All Night (ft Diana Wang 王詩安):
This is a fun upbeat song that is well suited for Diana’s personality. It is probably the funnest song to listen to on the entire album. It has a very contagious feel good vibe that can bring up one’s spirit up to speed, real quick!
Que Sera - (feat. Jane Zhang 張靚穎)
This song is worth highlighting as it is a collaboration with arguably one of the most well known female artists in China! An easy listening R&B song accompanied by traditional Chinese string instruments, “Que Sera” is a simple sounding song that isn’t flashy but has the sophistication of a timeless duet that can be listened to for many years to come.

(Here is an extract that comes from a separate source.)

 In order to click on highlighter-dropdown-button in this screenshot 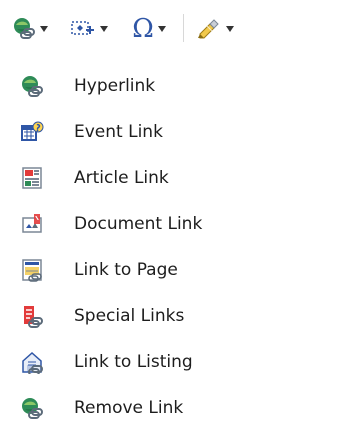, I will do `click(221, 28)`.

Overall, I thought this album very well done with very few things to criticize. But I kind of wish the albums were released separately, as I feel like it would have given listeners an undivided appreciation for all the new sounds introduced in each album, rendering this work is rather hard to digest all at once. It would also better highlight the originality and creative efforts put into all the songs. I also personally hoped for more heartfelt songs; ones where Khalil opens up and tells us more about his personal journey, adversities and experiences he had faced over the past 11 years. It would have been nice to hear him touch on this subject with a few more songs. I also feel that the multi-cultural theme could have been further enhanced through the context of the collaborations. It would have been interesting to hear artists like Diana Wang or Wang Leehom further incorporate their unique background and upbringings.

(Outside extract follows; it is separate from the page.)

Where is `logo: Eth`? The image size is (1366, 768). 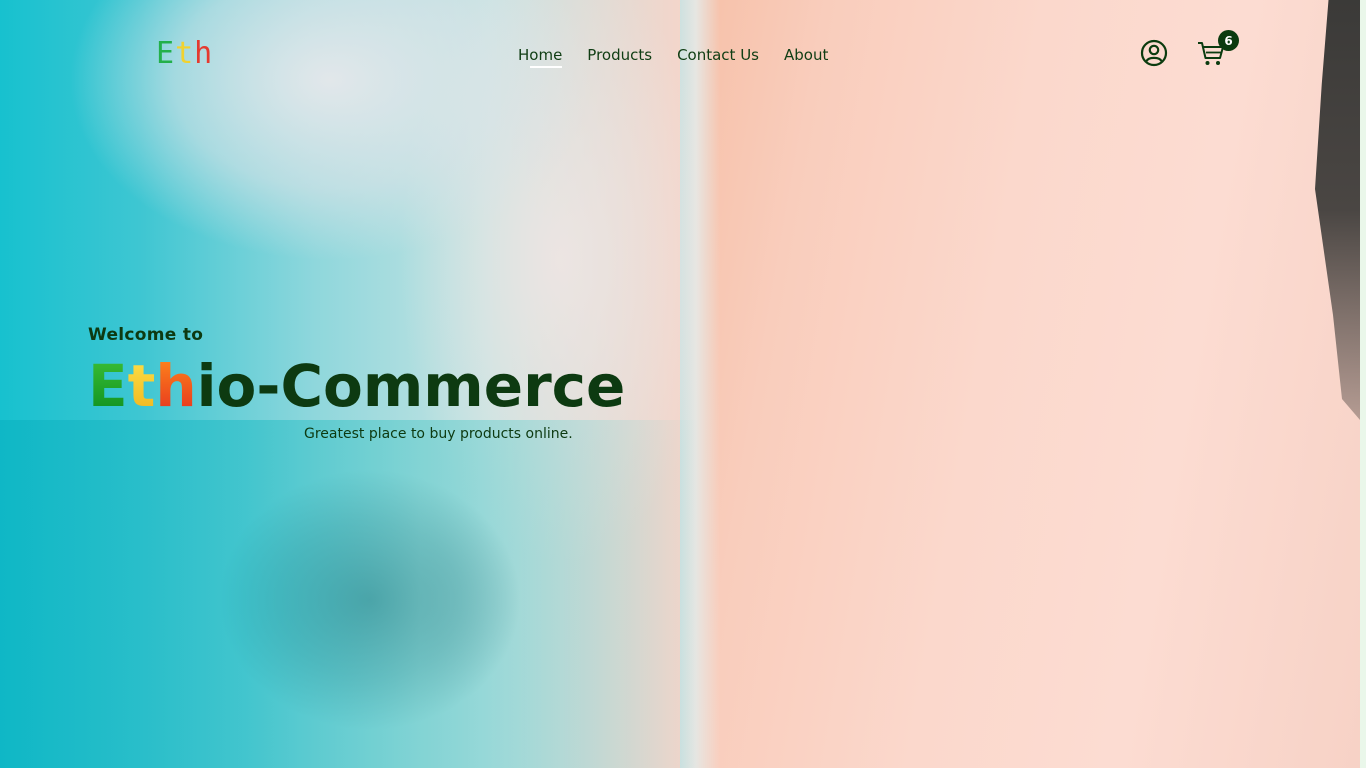 logo: Eth is located at coordinates (184, 54).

There are other songs that deserves honorable mentions on both albums. The Gold album features a medley of relatively more traditional songs, with Fong reverting back to his familiar R&B, Soul roots. Songs to look out for include the funky "Right Girl" and "HBDD (Not Very Low Key)", the Soulful "Run From Your Love", "Dark Night" and even the Gospel influenced "Once". The Black album features a good mix of easy listening songs. If you are looking for something slower, you should check out “NMW”, “Butterfly Dream” (夢蝴蝶) and “Love so much”. If you are in the mood for something more upbeat and catchy -“ Wu Kong (2003 Demo Version)”, “ Listen (聽)” and “Opening Smile (笑開)” are worth a listen.
I also think it is important to recognize the contributions, Hong Kong based producer Derrick made to this album. I feel like his work has the unique sounds of western influences mixed elegantly into Chinese music. It gives Chinese music a different demeanour - perhaps one that can better bridge eastern and western sounds together. A few examples include “Right Girl”, “Not Very Low Key”, “Listen” and “All night” . I definitely recommend everyone to check out more of Derek’s work in the future!

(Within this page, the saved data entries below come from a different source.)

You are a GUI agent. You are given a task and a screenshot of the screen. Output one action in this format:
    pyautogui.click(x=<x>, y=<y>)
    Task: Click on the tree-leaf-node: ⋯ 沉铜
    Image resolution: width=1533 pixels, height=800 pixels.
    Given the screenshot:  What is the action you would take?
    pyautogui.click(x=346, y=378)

Through JTW, I feel like Khalil took a major step forward with his vision of redefining musical boundaries and fusing western influences into Chinese music. This album adds a refreshing sense of excitement back into the music scene, by battling against the stigma of sacrificing creativity for commercialism and creating sounds that compile with industry standards. In my opinion, music is a constantly changing art with no strict rules. Sometimes the best way for artists to nourish creativity and continue to keep fans intrigued is to create something out of the ordinary and JTW definitely achieved that for me!